`Contact Group' Muddles Through on Bosnia

THE five-power ``contact group'' has pleased no one by deciding on Saturday to tighten sanctions on the rump-Yugoslav union of Serbia and Montenegro in response to Bosnian Serb rejection of the latest Bosnia-Herzegovina peace plan.

The Muslim-led Bosnian government expressed disappointment yesterday that stronger action was not taken, but reaffirmed its unconditional acceptance of the contact group's peace proposal.

The Bosnian Serbs' main patron, President Slobodan Milosevic of Serbia, castigated his estranged prots for the new economic punishment to be exacted against the Serb-dominated remnant of former Yugoslavia.

And, in their initial reaction, the Bosnian Serbs threatened to break off all ties with the contact group.

Western diplomats and United Nations officials conceded that paramount in the decision of the United States, Russian, French, British, and German foreign ministers was preserving their tenuous unity, given ongoing, unresolved differences over taking harsher measures.

``In order to keep the solidarity of the contact group, they came up with a solution acceptable to the Russians and the Americans,'' says a Western diplomat.

As a result, the source said, Bosnia will remain adrift in a nether world of ``neither war nor peace,'' with low-intensity fighting adding daily to the toll of some 200,000 dead in 28 months of ethnic conflict.

A UN military official admitted: ``This is our muddle-through scenario.''

The contact group foreign ministers, meeting on Saturday in Geneva, agreed to tighten the UN sanctions imposed on rump Yugoslavia in May 1992 for sponsoring the Bosnian Serbs' ethnic-cleansing conquest of some 72 percent of Bosnia.

The group acted after the Bosnian Serbs persisted in refusing to accept unconditionally the peace plan to divide Bosnia roughly equally between them and the new Muslim-Croat federation.

The Bosnian Serbs would have to relinquish about one-third of their conquered territory and drop their goal of uniting with rump-Yugoslavia and rebel Serb-held areas of Croatia in a ``union of all Serb lands.''

The contact-group communique did not disclose precisely how the sanctions would be tightened in a new UN Security Council resolution; it left unanswered widespread doubts that any action would succeed in closing massive breaches of the trade and petroleum bans.

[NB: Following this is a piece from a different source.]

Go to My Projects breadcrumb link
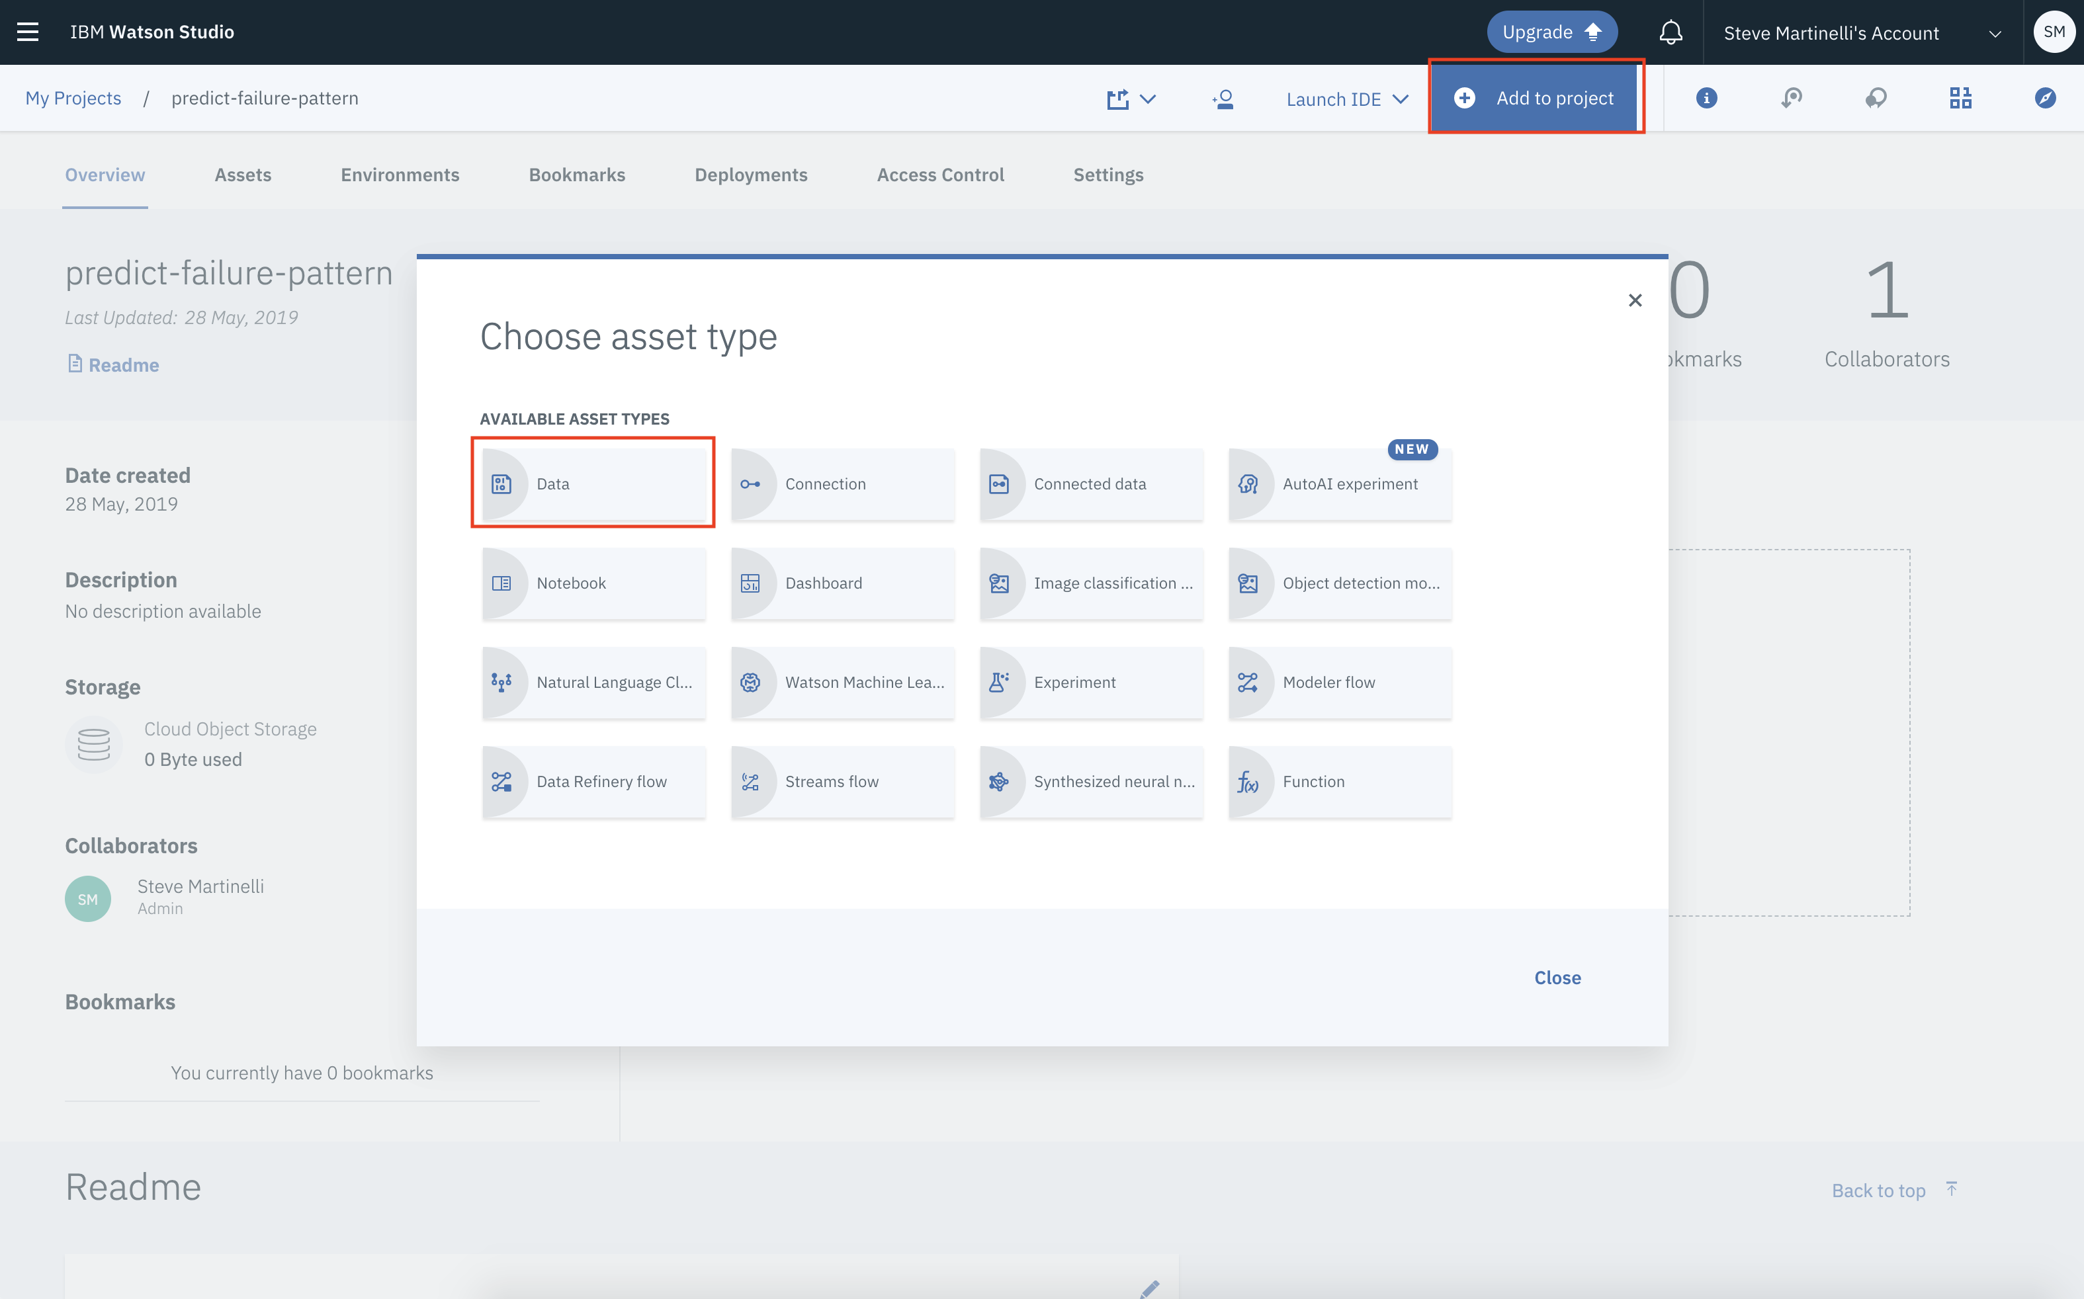The height and width of the screenshot is (1299, 2084). (x=73, y=98)
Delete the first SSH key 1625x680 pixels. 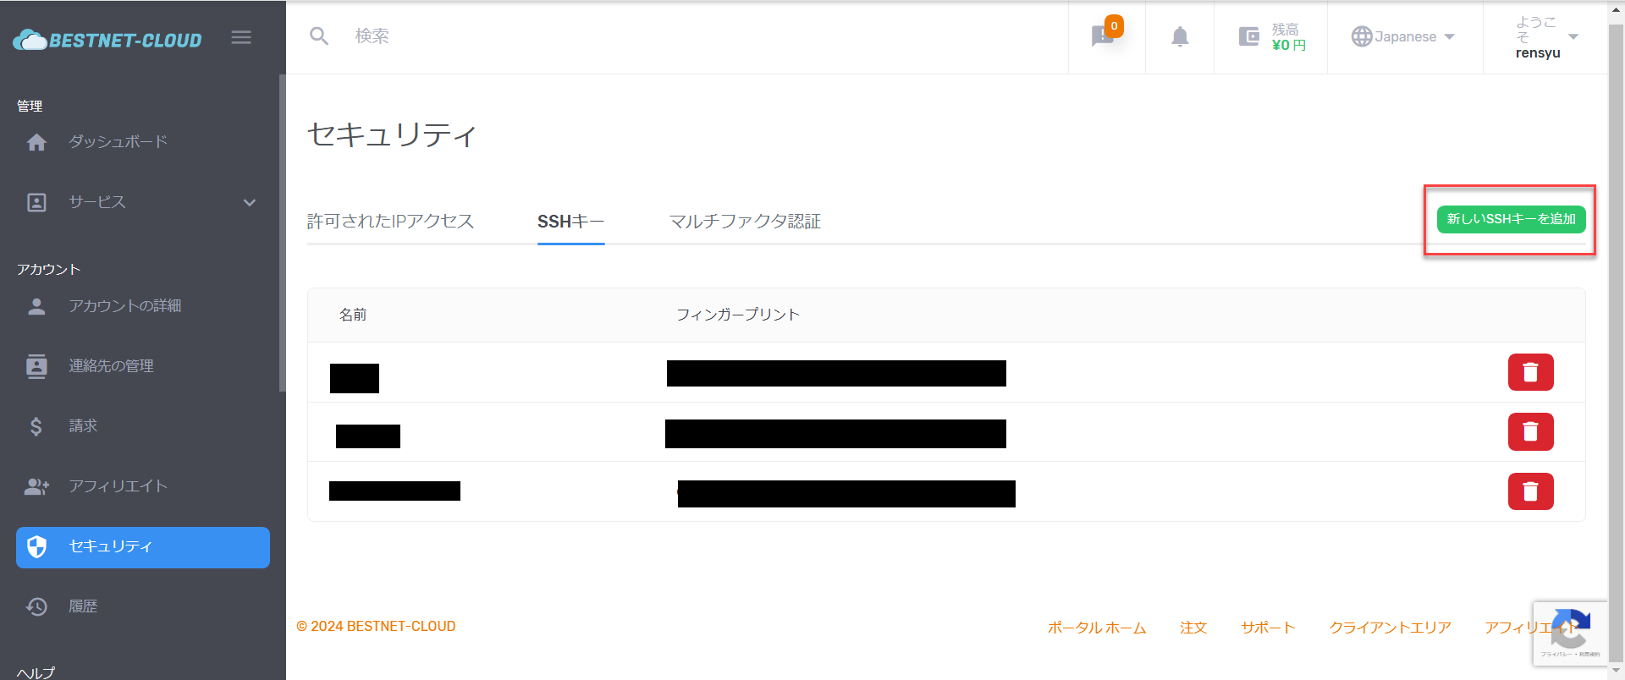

Belgrade's neighbors, especially Macedonia, have allowed fuel and other prohibited commodities to pour through their borders recently to make up for billions of dollars in losses attributed to the sanctions.

The contact group declined to act on other punitive steps it had threatened to take, including the expansion of UN- and NATO-enforced, heavy-weapons exclusion zones around Sarajevo and the Muslim-dominated eastern town of Gorazde.

The foreign ministers said only that they were requesting ``the finalization of planning'' for such a step and affirmed a vague ``commitment'' to strengthening the protection of Sarajevo, Gorazde, and four other Muslim towns declared UN ``safe areas.''

Finally, they repeated that, if the Bosnian Serbs continued to reject the peace plan, the UN Security Council would, as a ``last resort,'' grant the Bosnian government an exemption from a UN arms embargo imposed in 1991 on all six former Yugoslav republics.

Western diplomats and UN officials said the United States had pressed hard for the expansion of the weapons exclusion zones.

But, in addition to Russian opposition to further Western military involvement in Bosnia, the US also encountered resistance to the idea from Britain and France.

The two European powers are the largest contributors to the UN protection force (UNPROFOR) in Bosnia, and they worry that any precipitous military action could provoke retaliation against their troops by the Bosnian Serbs.

``The Americans have been quite extreme ... but they won't commit troops,'' says a senior UN military officer. ``It puts Americans in a very morally curious position, saying `We'll make the rules, you go do it. You get the body bags.' ''

The United States has also been the prime advocate for lifting the arms embargo off the Bosnian government.

France, Britain, and the UN hierarchy under UN Secretary-General Boutros Boutros-Ghali have said that UNPROFOR would have to be withdrawn from Bosnia if Western military involvement is stepped up or the arms embargo lifted.

Bosnian President Alija Izetbegovic said that there were ``positive elements'' in the contact group communique, including tighter UN sanctions and a reaffirmation of the inviolability of Bosnia's international borders.

But, he said, those factors were outweighed by ``negative elements,'' including the lack of harsher measures against the Bosnian Serbs and the contact group's failure to expressly threaten military action.

``Taken as a whole, it is below the expectations of our public,'' he said of the communique.

In a statement published by the state-controlled Belgrade daily Politika, President Milosevic said that Bosnian Serb leader Radovan Karadzic should accept the peace plan.

``It is not entirely just as far as the Serb side is concerned ... but without doubt, a compromise is necessary. Peace is more just than war, and life and wisdom must prevail over death and incessant destruction,'' he said.

Milosevic's statement reflected the pressure he is under to have the UN sanctions lifted.